# RAG Fundamentals Walkthrough — Learn by Doing

## Before We Begin

**Diagnostic Question:** When you ask an LLM a question about your company docs, how does it "know" the answer? What if the answer wasn't in its training data?

**Checkpoint:** You recognize that RAG (Retrieval-Augmented Generation) lets LLMs use external knowledge. You fetch relevant chunks, add them to the prompt, and the model answers from that context.

---

## Step 1: Chunk a Document

<!-- hint:code language="text" highlight="1,3" -->

**Task:** Take a 1–2 page document (or create one). Chunk it three ways: (a) fixed 100 tokens, (b) by paragraph, (c) recursive (try sentence, then paragraph). For each, note: chunk count, whether any chunk loses context, and where boundaries feel wrong.

**Question:** When would fixed-size fail? When would paragraph boundaries be better?
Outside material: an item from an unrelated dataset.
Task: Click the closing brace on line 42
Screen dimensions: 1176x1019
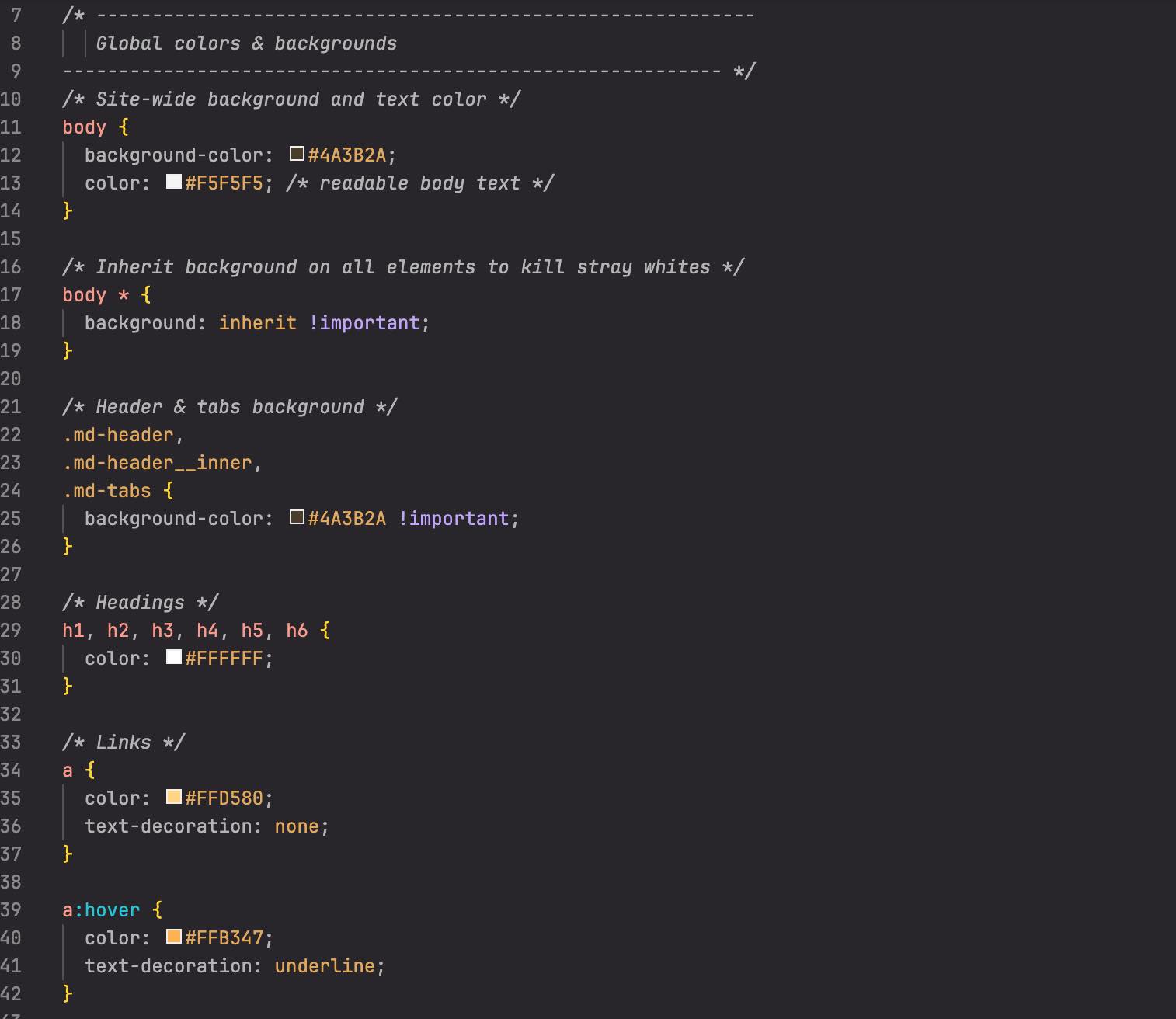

**Checkpoint:** The user produces chunks for all three strategies. They observe that fixed-size can split mid-sentence; paragraph preserves semantics but chunks may be uneven.

---

## Step 2: Understand Embeddings (Conceptually)

<!-- hint:card type="concept" title="Embeddings" -->

**Task:** Without coding, reason about similarity. For "How do I reset my password?", rank these by how semantically close they are: (A) "Password reset instructions", (B) "The sky is blue", (C) "Forgot password? Click here." Explain your ranking.
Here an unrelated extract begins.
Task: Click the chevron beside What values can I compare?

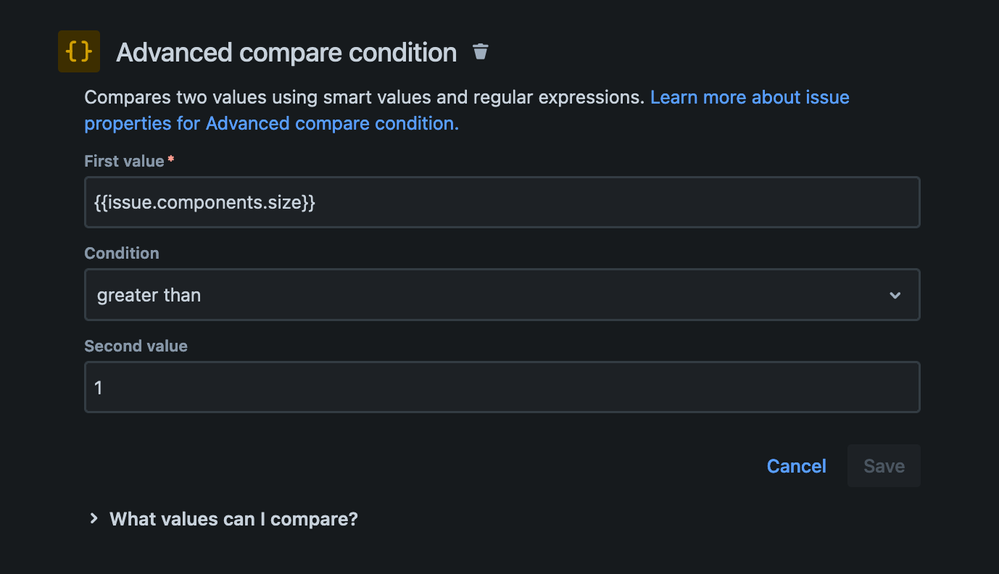Action: click(x=94, y=518)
**Question:** Why might keyword search match (A) and (C) but miss (B)? Why do embeddings help?

**Checkpoint:** The user ranks: (A) or (C) closest, (B) farthest. They understand embeddings capture meaning; "reset" and "forgot" are related even without shared words.

---

## Step 3: Design the RAG Pipeline

<!-- hint:diagram mermaid-type="flowchart" topic="RAG pipeline" -->

**Task:** Sketch the full pipeline for "Answer questions from our company handbook." List: (1) What gets indexed, (2) Chunking strategy, (3) How retrieval works, (4) How the prompt is augmented, (5) What the model receives.

**Question:** What metadata would you store with each chunk? How would you filter (e.g., by section, date)?
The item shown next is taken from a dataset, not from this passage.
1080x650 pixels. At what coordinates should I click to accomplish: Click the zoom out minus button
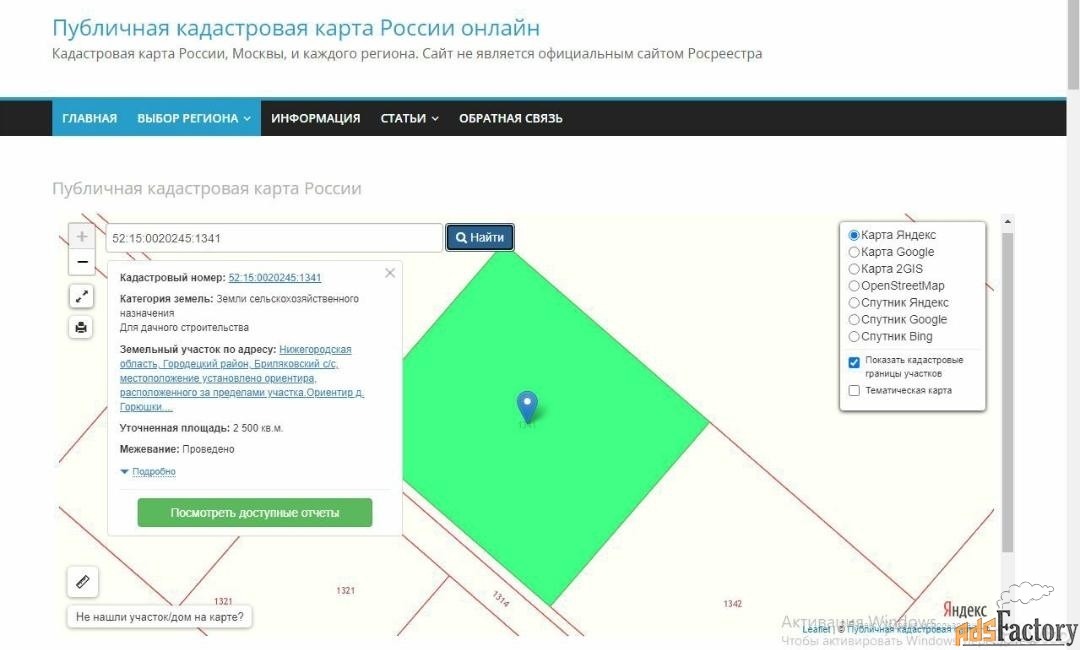point(82,262)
**Checkpoint:** The user designs: handbook → chunk → embed → store; query → embed → retrieve → augment → generate. They propose metadata (section, page) and filtering.

---

## Step 4: Tune Top-k

<!-- hint:buttons type="single" prompt="When would you choose 3 chunks vs 10?" options="3 for focus,10 for breadth,Depends on doc size" -->

**Task:** If you retrieve 3 chunks vs. 10 chunks, what changes? List pros and cons. When would you choose 3? When 10? What problem does re-ranking address?

**Question:** Why might more chunks hurt? How does re-ranking help?

**Checkpoint:** The user explains: 3 = focused, may miss context; 10 = broader, may add noise and use context. Re-ranking improves precision of top results before passing to the LLM.

---

## Step 5: Build a Minimal RAG (Hands-On)

**Task:** Using a library (LangChain, LlamaIndex, or similar), build a minimal RAG: load 2–3 paragraphs, chunk them, embed, store in an in-memory vector store. Query and print the retrieved chunks. Then augment a prompt and call an LLM. Confirm the answer cites the retrieved text.

**Question:** What would you add for production? (Persistence? Metadata? Evaluation?)

**Checkpoint:** The user has a working pipeline: load → chunk → embed → store → query → retrieve → augment → generate. They can list next steps (persistence, eval, etc.).

---

## Step 6: Identify a Pitfall

**Task:** A RAG system returns wrong answers. It retrieves 5 chunks and passes them to the model. List 4 possible causes (chunking, retrieval, prompt, model) and one fix for each.

**Question:** How would you debug? What would you measure first?

**Checkpoint:** The user identifies: bad chunks (fix: better chunking), irrelevant retrieval (fix: tune k, threshold, re-rank), weak prompt (fix: clarify "only use provided context"), or model ignoring context (fix: stronger instructions, eval faithfulness).